Ada beberapa guyon agama yang seolah-olah menista, tapi sebenarnya humor yang menyehatkan, wkwkk. Seperti statemen Prof. Dr. KH. Said Aqil Siroj yang menyatakan bahwa sampai saat ini, malaikat mungkar nakir belum sempat menanyai gusdur, “man robbuka, dst”. Kenapa begitu? Seperti pada riwayat, malaikat akan bertanya kepada seorang mayit dalam kubur saat pengantar mayit terakhir telah 7 langkah meninggalkan lokasi pemakaman. Lha makam gusdur ini peziarah terakhir belum sampai 7 langkah, sudah ada yang ziarah lagi, sehingga sampai sekarang, malaikat munkar nakir belum bisa melaksanakan tugasnya, wkwkwk.

Ada juga kisah abu nawas yang berpesan agar ketika meninggal dipakaikan kain kafan dari kain yang sudah lusuh dan kotor. Kenapa demikian? Abu nawas berkelakar, biar malaikat munkar nakir mengira abu nawas ini penghuni lawas atau senior, kalo yang senior kan ospeknya sudah lewat, hahaha. Luar biasa progresif abu nawas berfikir ia mengelabui munkar nakir. Patut kita tiru. Hahaha.

Selain itu masih banyak lagi guyon-guyon berbau agama yang saya kira tidak perlu digiring dan diopinikan terlalu serius hingga dibawa menjadi penistaan agama. Yuk, kita fokuskan energi kita ini untuk memilih paslon berdasarkan gagasan dan tawaran programnya saja, guyon-guyon ini hanya pemanis saja, santuy.
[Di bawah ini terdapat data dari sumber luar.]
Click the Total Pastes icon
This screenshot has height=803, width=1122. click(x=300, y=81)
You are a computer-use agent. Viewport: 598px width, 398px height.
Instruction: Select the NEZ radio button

Jadi, bagi saya kelakar Zulhas tentang tasyahud dua jari dan keengganan jawab amin setelah imam baca fatihah itu ya anggap guyon saja. Jika memang dilapangan ada yang benar-benar sesensitif itu terhadap perbedaan pilihan, misal memang dia tidak menjawab amin setelah fatihah, atau tasyahudnya 2 jari atau tiga jari, itu memang bego aja orangnya. Kalo kalian memang saat sholat di masjid satu shaf dengan orang yang tasyahudnya dua jari saat sholat, tinggal tempeleng aja, paling juga yang nempeleng sholatnya batal dan harus mengulang, hahahaha. Udah gitu aja.